Source document.
Concluding from the hypothesis and the resulting macroinvertabrate collection and classification, the hypothesis of the river would conclude its health to be fair. The conclusion is similar for the chemistry results. Throughout the experiment, the data from the data tables show that almost all the sites were reported to have sensitive/low tolerance macroorganisms. In order for a river to have a healthy system, the dissolved oxygen for a fresh water river should be 6ppm or greater to be considered healthy.
* From site one, the biology data shows 59 macroorganisms have a sensitive/low tolerance to the river with no tolerant macroorganisms. The chemistry data also supports that site one has a healthy system.
* From site two, the biology data shows 12 collected macroorganisms have a sensitive/low tolerance to the river with 3 collected tolerant macroorganisms. The chemistry data supports that site two has poor health due to its fluctuating pH.
* From site three, the biology data shows 8 collected macroorganisms have a sensitive/low tolerance to the river with 4 collected tolerant macroorganisms. The chemistry data supports that site three has a fair health.
* From site four, the biology data shows 23 collected macroorganisms have a sensitive/low tolerance to the river with 4 collected tolerant macroorganisms. The chemistry data supports that site three has a fair health.
The absence of ammonia does not affect the experiment as much as the absence of the nitrites and nitrates. In the testing of the water, the nitrates and nitrites were not present in the recordings, and would be needed to solidify the health claim of the river, but nonetheless, with what has been gathered, the river’s health is not excellent, nor is it polluted, but fair enough for the collected organisms.

Problem to work on.
Please write out the section of the river health conclusion that starts at the words "Concluding from the" and stops after "a healthy system.".

Extracted information.
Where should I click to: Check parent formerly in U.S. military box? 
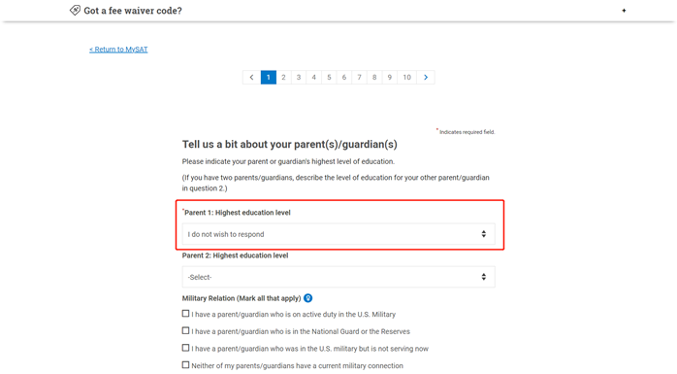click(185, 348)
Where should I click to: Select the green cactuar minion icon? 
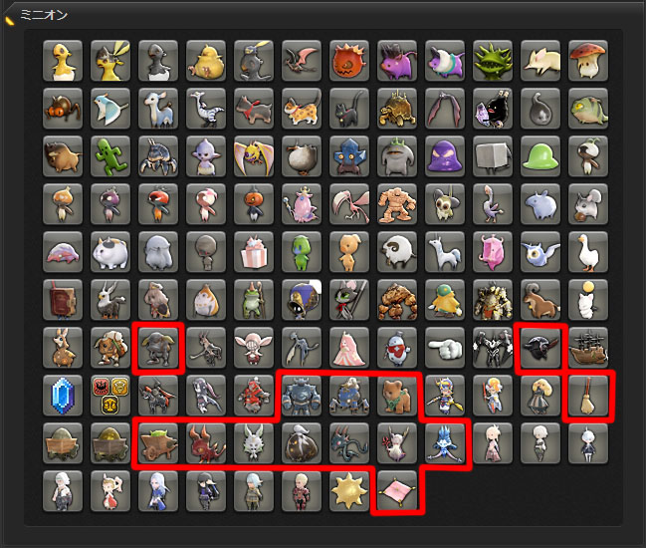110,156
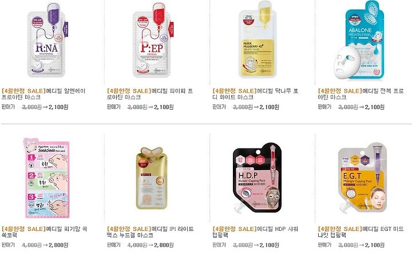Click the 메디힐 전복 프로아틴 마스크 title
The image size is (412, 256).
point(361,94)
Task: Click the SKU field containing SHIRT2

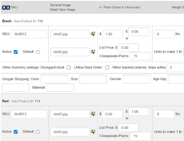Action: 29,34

---

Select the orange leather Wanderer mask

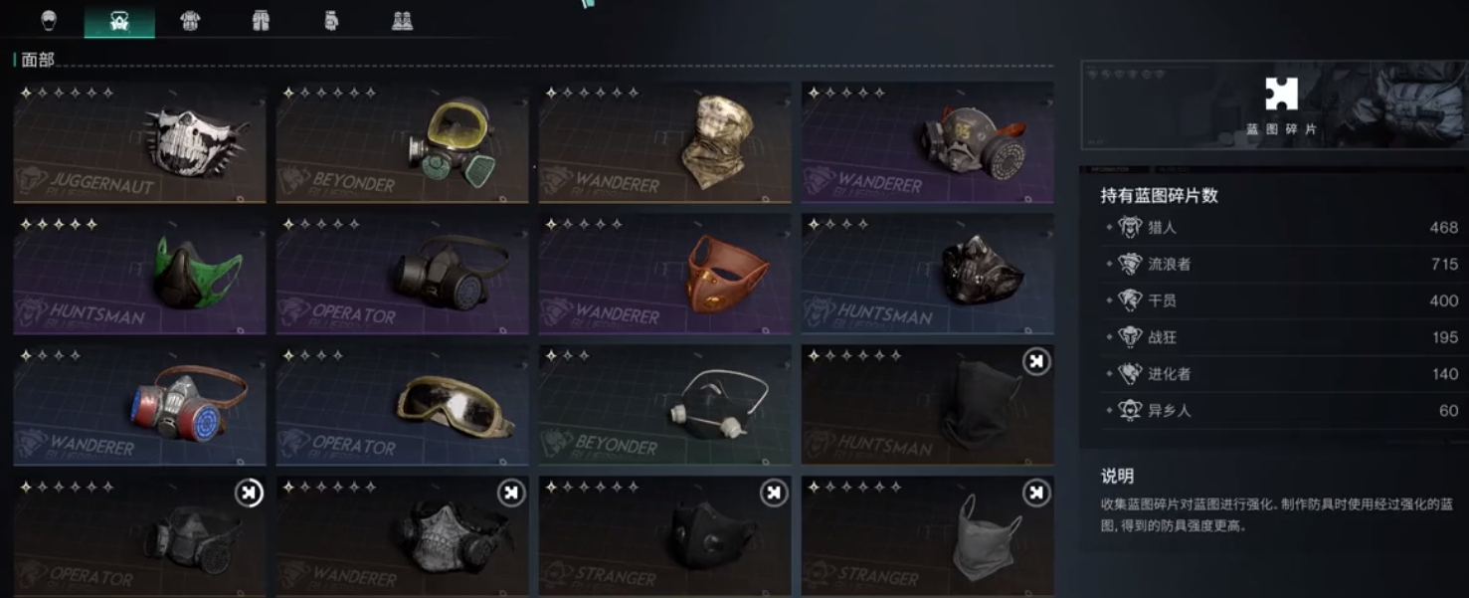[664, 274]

Completed task.
Concluding from the hypothesis and the resulting macroinvertabrate collection and classification, the hypothesis of the river would conclude its health to be fair. The conclusion is similar for the chemistry results. Throughout the experiment, the data from the data tables show that almost all the sites were reported to have sensitive/low tolerance macroorganisms. In order for a river to have a healthy system, the dissolved oxygen for a fresh water river should be 6ppm or greater to be considered healthy.
* From site one, the biology data shows 59 macroorganisms have a sensitive/low tolerance to the river with no tolerant macroorganisms. The chemistry data also supports that site one has a healthy system.